Rice Genotype Search and Summary
Locus and SNP/InDel: Annotation Venn:
Chr Length a MBK V3 Loci b SNP Num. c InDel Num. c
Nip R498 Nip R498 Nip R498 Nip R498
Chr1 43270923 44361539 6709 7151 1450225 1829472 247624 334698
Chr2 35937250 37764328 5407 5852 1171449 1075614 198183 209809
Chr3 36413819 39691490 5585 6013 1053768 1014419 182558 197559
Chr4 35502694 35849732 4746 4990 1509485 1197724 211999 205300
Chr5 29958434 31237231 4047 4433 1014356 887154 153959 160098
Chr6 31248787 32465040 4269 4604 1264776 1066204 190419 194435
Chr7 29697621 30277827 4001 4157 1224875 1012588 182227 181995
Chr8 28443022 29952003 3745 3890 1279867 1087538 182879 191435
Chr9 23012720 24760661 3000 3169 971971 846582 142944 147656
Chr10 23207287 25582588 3115 3353 1084044 924897 149655 154320
Chr11 29021106 31778392 3681 3950 1494008 1306939 217630 228054
Chr12 27531856 26601357 3417 3412 1332107 1028976 190727 182179
Total 373245519 390322188 51722 54974 14850931 13278107 2250804 2387538
a Oryza sativa reference genome:
(1) Nip (Nipponbare) Japonica subspecies, Os-Nipponbare-Reference-IRGSP-1.0
(2) R498 (ShuHui498) Indica subspecies, Os-R498-1.0
b Both Nip and R498 genome annotation using evidence-based gene prediction method, named as MBK V3 (version 3)in our MBKBase, detail see doi:10.1101/gr.088997.108.
c Total 4460 WGS samples be used for call SNP/InDel which mapped Nip and R498 reference genome respectively, SNP (AF >= 0.01) and InDel (AF >= 0.005) were used for statistics.
For Nip reference genome, there are three source of gene annotation: MSU Release 7, RAP-DB V1, and MBK V3.
The venn diagram shows the logical relations between gene loci collection of each annotation source. 89.3% MSU loci and 89.7% RAP loci are coincidence with MBK V1 annotation.
The unique loci for MSU, RAP and MBK are 18356, 5988 and 12682 respectively
Base on evidence-based gene prediction method, Nip and R498 were annotated respectively.

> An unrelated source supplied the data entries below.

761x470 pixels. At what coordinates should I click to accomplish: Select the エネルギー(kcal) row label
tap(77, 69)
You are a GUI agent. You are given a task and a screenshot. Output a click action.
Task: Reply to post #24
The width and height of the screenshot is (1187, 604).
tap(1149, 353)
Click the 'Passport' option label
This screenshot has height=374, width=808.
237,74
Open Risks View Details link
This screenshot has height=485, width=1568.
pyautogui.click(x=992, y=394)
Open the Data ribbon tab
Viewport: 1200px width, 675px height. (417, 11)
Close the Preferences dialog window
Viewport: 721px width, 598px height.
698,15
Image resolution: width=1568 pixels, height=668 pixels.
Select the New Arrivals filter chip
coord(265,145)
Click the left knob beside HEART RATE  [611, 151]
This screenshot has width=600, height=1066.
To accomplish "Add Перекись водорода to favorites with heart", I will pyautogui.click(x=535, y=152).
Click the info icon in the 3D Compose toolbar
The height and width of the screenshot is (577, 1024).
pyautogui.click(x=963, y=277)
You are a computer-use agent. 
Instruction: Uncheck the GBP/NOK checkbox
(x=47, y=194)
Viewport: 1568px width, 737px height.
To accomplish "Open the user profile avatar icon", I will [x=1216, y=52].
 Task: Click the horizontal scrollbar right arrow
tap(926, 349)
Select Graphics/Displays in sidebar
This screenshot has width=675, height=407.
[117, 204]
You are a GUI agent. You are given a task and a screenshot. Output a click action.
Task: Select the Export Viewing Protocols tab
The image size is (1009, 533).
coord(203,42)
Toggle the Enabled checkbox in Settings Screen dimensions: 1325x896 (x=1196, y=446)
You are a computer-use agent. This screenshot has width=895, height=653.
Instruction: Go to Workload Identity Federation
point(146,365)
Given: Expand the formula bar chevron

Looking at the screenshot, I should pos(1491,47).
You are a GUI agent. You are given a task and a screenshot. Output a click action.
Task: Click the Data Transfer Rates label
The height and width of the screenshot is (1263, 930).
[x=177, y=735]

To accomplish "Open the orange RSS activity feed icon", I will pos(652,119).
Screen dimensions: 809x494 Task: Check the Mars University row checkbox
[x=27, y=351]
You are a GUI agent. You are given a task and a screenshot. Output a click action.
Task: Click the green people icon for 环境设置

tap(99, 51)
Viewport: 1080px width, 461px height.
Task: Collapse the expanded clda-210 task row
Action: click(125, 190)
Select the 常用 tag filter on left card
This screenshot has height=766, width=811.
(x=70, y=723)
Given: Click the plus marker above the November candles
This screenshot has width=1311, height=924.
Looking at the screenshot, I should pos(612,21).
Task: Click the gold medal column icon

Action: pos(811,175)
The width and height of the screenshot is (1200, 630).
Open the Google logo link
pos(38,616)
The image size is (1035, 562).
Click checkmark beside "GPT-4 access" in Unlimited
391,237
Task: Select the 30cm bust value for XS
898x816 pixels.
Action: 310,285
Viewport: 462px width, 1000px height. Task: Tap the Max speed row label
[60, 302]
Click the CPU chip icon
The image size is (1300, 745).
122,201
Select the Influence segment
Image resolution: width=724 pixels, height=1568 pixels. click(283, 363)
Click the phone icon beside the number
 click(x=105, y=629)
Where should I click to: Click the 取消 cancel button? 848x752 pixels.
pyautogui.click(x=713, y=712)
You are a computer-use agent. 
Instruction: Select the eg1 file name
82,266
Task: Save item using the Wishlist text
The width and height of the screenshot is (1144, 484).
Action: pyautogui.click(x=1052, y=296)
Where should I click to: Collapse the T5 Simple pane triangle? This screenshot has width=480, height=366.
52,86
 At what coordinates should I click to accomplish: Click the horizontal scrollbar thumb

The homologous Locus sequences of both variety were aligned and classified into one unified Locus. About 29192 homologous unified Loci were identified in both genome.
Locus Model for Genotyping: Locus Statistics:

One Locus maybe have more than one gene models, and different source locus (Source ID) maybe mapped to different reference genome region. In order to obtain a uniform standard of genotype, the overlap loci were integrated and coded with unified locus ID (Locus ID) which mapped to a unique reference genome region. The homologous genome sequences of different variety were aligned and classified into one unified Locus.

There are total 109121 unified loci for both Nip and R498 genome, the average length is 3kbp. 97% of loci sequence length less than 10kbp, 28% less than 1kbp.

Locus Genotyping and Show: Genotype Statistics:

In our rice genotype database, a locus genotype is an absolute measure of base composition of a group of WGS samples (germplasms) in a unified locus region. One genotype (GT) is same or differs subtly from reference genomic sequence, and the differs including both SNP and InDel, but not other big structural variations. Capital base means this position variation is homozygous, lowercase is heterozygous, '-' mean missing reads. Because of most cultivated rice germplasms are homozygous, so the rice genotype in our database is same as the conception of haplotype and allele.
For each potentially variant site, both SNP and InDel with allele frequency >0.15% were retained for building genotype. In Ref row, charts 'N' represents multiple continuous bases, which means the variation of this position for corresponding sample is deletion, in genotype row, the 'N' represents insertion of bases

Base on unified locus model, 4460 WGS rice samples population used for call genotype, and genotype frequency greater than 0.22% (sample number >=10) be retained for statistics. For each unified locus, it's genotype number can represent alleles number of corresponding gene model, and the alleles number of gene related to the length of model and the degree of variation.